Energy stable model order reduction for the Allen-Cahn equation
For researchers in computational physics and model reduction, this work provides a method to maintain physical fidelity (energy stability) in reduced models, though it is an incremental extension of existing techniques (POD-greedy, DEIM) to a specific gradient system.
The authors develop a reduced order model for the Allen-Cahn equation that preserves the energy decreasing property of the full order model. Numerical results demonstrate computational efficiency and accuracy for parametrized cases with Neumann and periodic boundary conditions.

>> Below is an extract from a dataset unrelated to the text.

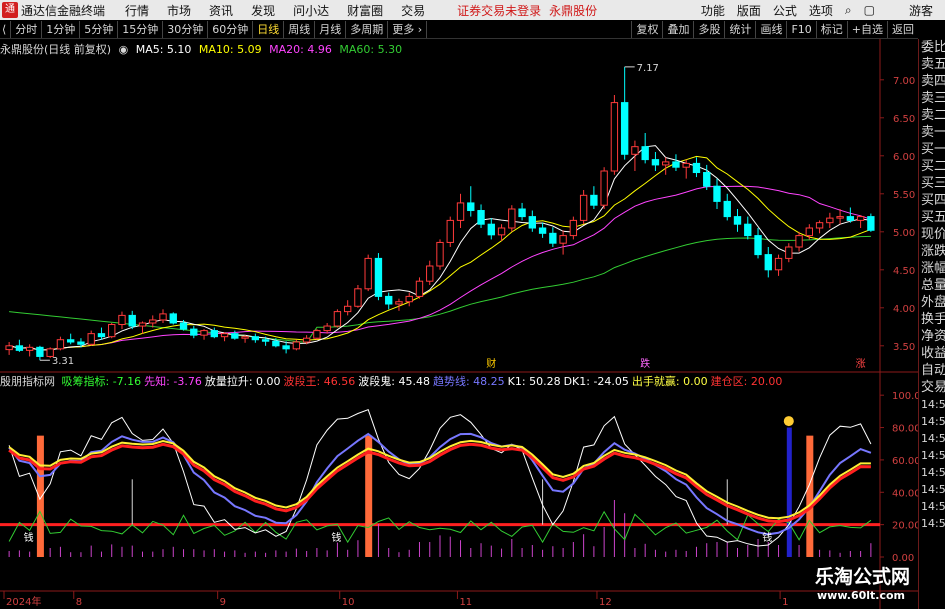 Image resolution: width=945 pixels, height=609 pixels. I want to click on quote-field-18: 收益, so click(932, 354).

The Allen-Cahn equation is a gradient system, where the free-energy functional decreases monotonically in time. We develop an energy stable reduced order model (ROM) for a gradient system, which inherits the energy decreasing property of the full order model (FOM). For the space discretization we apply a discontinuous Galerkin (dG) method and for time discretization the energy stable average vector field (AVF) method. We construct ROMs with proper orthogonal decomposition (POD)-greedy adaptive sampling of the snapshots in time and evaluating the nonlinear function with greedy discrete empirical interpolation method (DEIM). The computational efficiency and accuracy of the reduced solutions are demonstrated numerically for the parametrized Allen-Cahn equation with Neumann and periodic boundary conditions.